Partagez

Quand la paix se négocie en droit : la transaction comme outil stratégique

« Nos ancêtres les Romains »… Je m’éloigne un peu du « propos d’Epinal », mais c’est pour la bonne cause.

Les Romains, donc, ont encadré un contrat – désormais dit « spécial » – la transaction, et ce dès 230 apr. J.-C. (Histoire des Obligations – Le droit romain, J. Macqueron, 1971).

S’il est moins familier que la vente, son économie innerve nos vies, et ce dès l’enfance : en contrepartie de concessions réciproques, les cocontractants s’engagent à mettre fin à leur différend.

Dans la vie des affaires et le contentieux juridique, ce contrat donne vie au proverbe selon lequel « il vaut mieux un mauvais accord qu’un bon jugement ».

◆ Lignes pour localiser ce qui est affiché
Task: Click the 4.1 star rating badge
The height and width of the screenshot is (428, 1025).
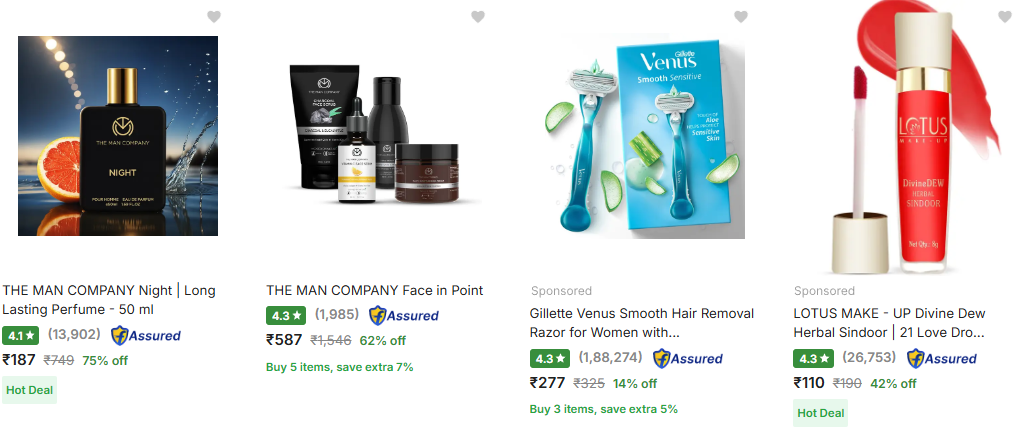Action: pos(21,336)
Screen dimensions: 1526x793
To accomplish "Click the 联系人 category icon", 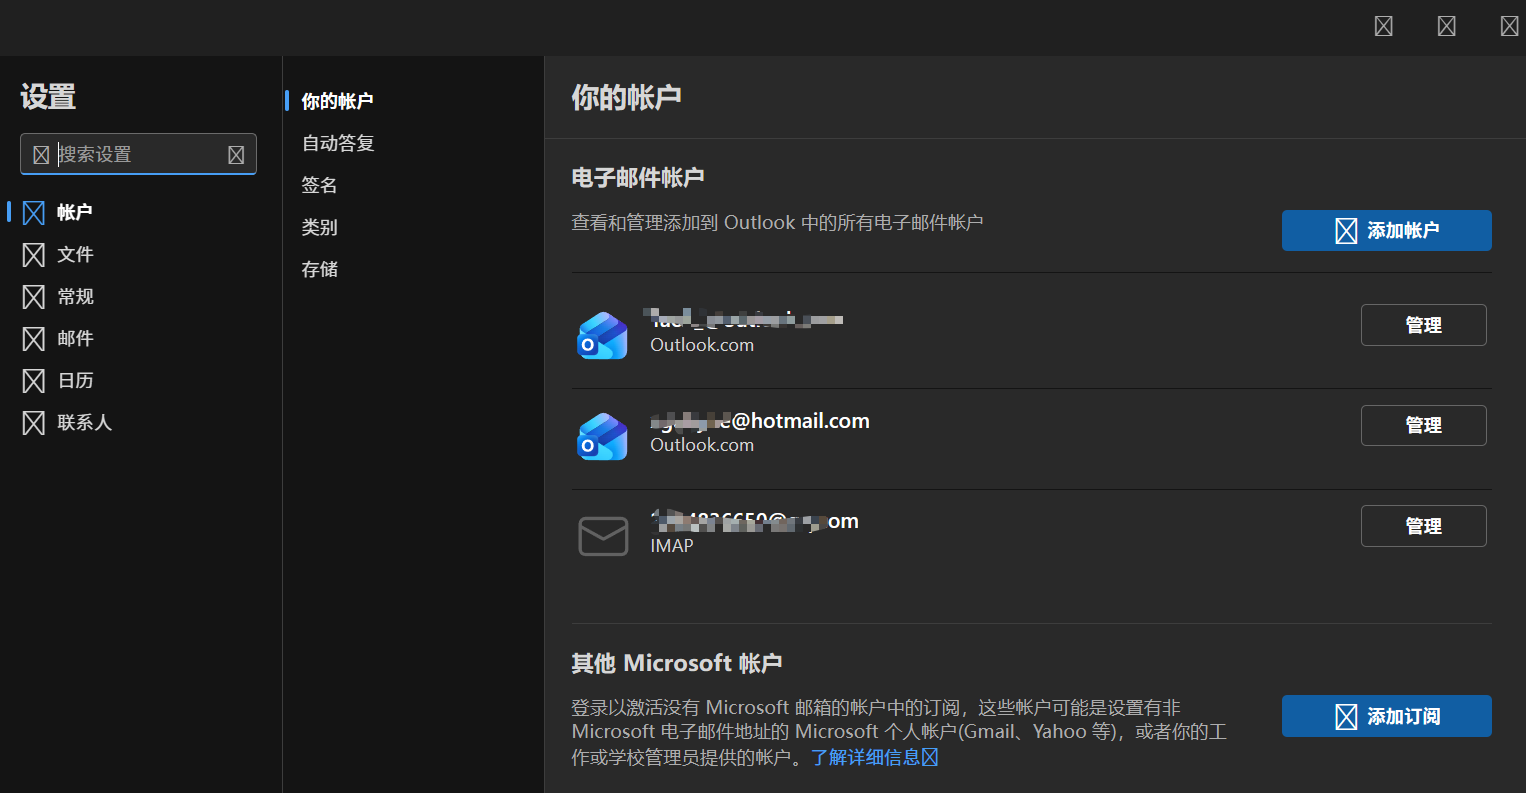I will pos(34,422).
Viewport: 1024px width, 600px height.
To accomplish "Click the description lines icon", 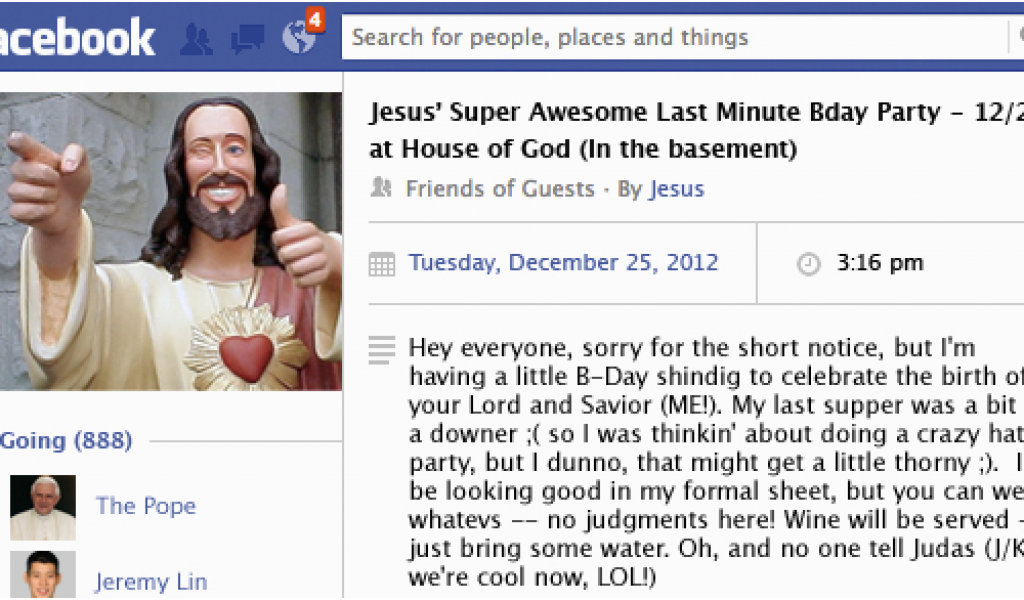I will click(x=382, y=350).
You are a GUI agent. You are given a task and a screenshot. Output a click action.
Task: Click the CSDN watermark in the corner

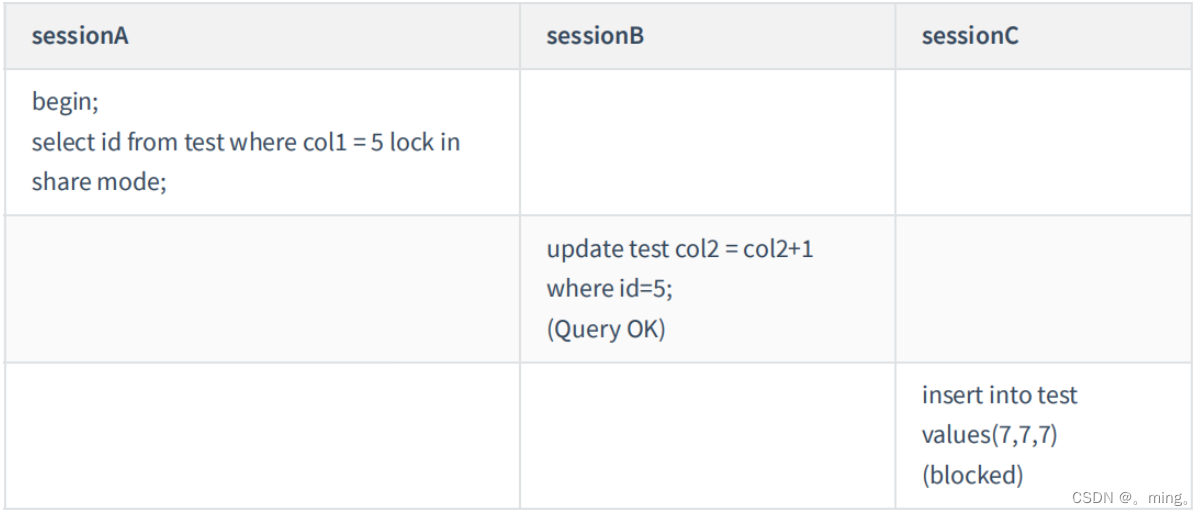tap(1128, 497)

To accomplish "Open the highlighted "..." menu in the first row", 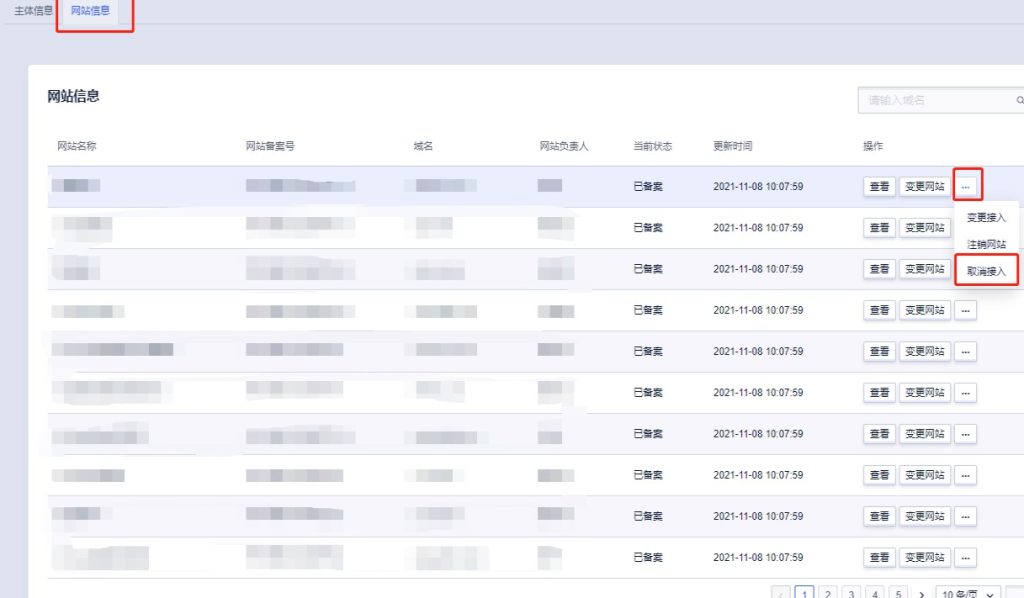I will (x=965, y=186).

◆ Votre objectif
Citez mot pour mot le passage du texte sur la transaction qui va de « Les Romains, donc, ont » à « J. Macqueron, 1971). ».

◆ Réponse proposée
Les Romains, donc, ont encadré un contrat – désormais dit « spécial » – la transaction, et ce dès 230 apr. J.-C. (Histoire des Obligations – Le droit romain, J. Macqueron, 1971).